* _STUDY TEXT_:
_____
The new minister of seniors, Deb Schulte, has a mandate to address the range of issues impacting older Canadians, including pensions, benefits, consumer protection, housing, healthy aging, elder abuse, pharmacare and mental health services.
“The fact that this government listened and appointed another seniors minister is important, something we applaud,” says Federal Retirees CEO Simon Coakeley. “I’ve already had the opportunity to chat with Ms. Schulte shortly after she was appointed, and I’m looking forward to having more in-depth conversations with the minister and her team.”
During the federal election, the Liberals committed to increasing Canada Pension Plan survivor benefits by 25% and Old Age Security (OAS) by 10% for those who are over the age of 75. The increases are welcome, but we know that many survivors and older Canadians are in serious financial need and it’s not clear whether these changes will improve things where they’re most needed, how this will affect the longer-term sustainability of these programs and whether there are any retroactivity provisions.
When it comes to the health and social issues impacting older Canadians, Minister Schulte has a long list to address, including implementing further efforts to enhance consumer protections that respond to the needs of older Canadians; ensuring older Canadians’ housing needs are reflected in the national housing strategy; strengthening Canada’s approach to elder abuse by developing a national definition, investing in better data collection and law enforcement related to elder abuse, and establishing new criminal offences and penalties related to elder abuse; and promoting healthy aging by ensuring that government investments in home care, palliative care and community care are coordinated and have the intended impact.
_____
* _DATA LISTING_:
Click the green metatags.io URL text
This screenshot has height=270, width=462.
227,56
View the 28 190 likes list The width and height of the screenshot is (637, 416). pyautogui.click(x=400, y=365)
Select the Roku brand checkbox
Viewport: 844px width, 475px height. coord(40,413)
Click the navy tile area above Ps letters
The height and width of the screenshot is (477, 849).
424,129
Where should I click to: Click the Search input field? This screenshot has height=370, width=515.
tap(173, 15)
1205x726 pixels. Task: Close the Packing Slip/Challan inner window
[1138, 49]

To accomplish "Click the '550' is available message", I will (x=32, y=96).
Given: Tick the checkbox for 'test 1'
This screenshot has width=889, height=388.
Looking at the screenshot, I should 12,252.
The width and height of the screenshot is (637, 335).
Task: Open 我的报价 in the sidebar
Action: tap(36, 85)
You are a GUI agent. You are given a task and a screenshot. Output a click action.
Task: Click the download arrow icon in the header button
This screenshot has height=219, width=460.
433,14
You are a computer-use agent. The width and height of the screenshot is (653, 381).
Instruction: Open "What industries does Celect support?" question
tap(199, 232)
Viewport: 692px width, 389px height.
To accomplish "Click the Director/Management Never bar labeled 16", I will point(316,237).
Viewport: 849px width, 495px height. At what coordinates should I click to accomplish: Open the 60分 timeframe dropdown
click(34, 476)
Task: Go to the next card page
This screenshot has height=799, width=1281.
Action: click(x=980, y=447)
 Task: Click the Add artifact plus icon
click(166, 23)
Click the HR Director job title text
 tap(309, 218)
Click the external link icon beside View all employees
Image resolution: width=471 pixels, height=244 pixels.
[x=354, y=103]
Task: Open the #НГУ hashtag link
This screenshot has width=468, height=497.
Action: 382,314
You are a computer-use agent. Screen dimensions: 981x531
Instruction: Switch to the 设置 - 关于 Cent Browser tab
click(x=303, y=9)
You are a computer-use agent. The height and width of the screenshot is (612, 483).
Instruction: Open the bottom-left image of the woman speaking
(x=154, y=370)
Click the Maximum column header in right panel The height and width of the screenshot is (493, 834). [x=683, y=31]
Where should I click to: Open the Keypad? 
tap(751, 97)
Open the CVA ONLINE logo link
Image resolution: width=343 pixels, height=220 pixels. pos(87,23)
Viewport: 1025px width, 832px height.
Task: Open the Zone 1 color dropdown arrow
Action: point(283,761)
_____
* _TASK REQUIREMENTS_:
**A.** List every issue that the text about the new minister of seniors names in Deb Schulte's mandate in its first sentence.
**B.** Answer from the text about the new minister of seniors:
(i) Who is the CEO of Federal Retirees?
(ii) By what percentage did the Liberals commit to increase Canada Pension Plan survivor benefits?
(iii) Above what age would the Old Age Security increase apply?
**C.** Write a continuation of the text about the new minister of seniors, starting after its last sentence.

* _RESPONSES BY TASK_:
**A.** pensions, benefits, consumer protection, housing, healthy aging, elder abuse, pharmacare, mental health services

**B.**
(i) Simon Coakeley
(ii) 25%
(iii) 75

**C.**
It’s clear that the seniors minister and health minister will be working closely together. The seniors minister is also charged with supporting the implementation of pharmacare and delivering health-care commitments relevant to seniors, such as ensuring access to a family doctor and establishing national standards for mental health services.
“A glaring gap in the seniors minister’s mandate letter is the absence of a national seniors strategy,” says Coakeley. “Meeting the growing and evolving needs of our aging population requires a coordinated and integrated effort involving all levels of government, and the only way to ensure the success of such an approach is with the federal government playing a key leadership role. So clearly, we have work to do to help this government prioritize that!”
Mandate letters give insight into most priorities of a government, “but they are simply a roadmap,” Soulière notes. “With a roadmap, you’ll sometimes need to take a detour, maybe find a bridge to get to where you need to be, and you’ll need the support of navigators along the way. We’re looking forward to helping this government navigate toward a strong, sustainable future for Canada’s federal public sector retirees and veterans and for all older Canadians.”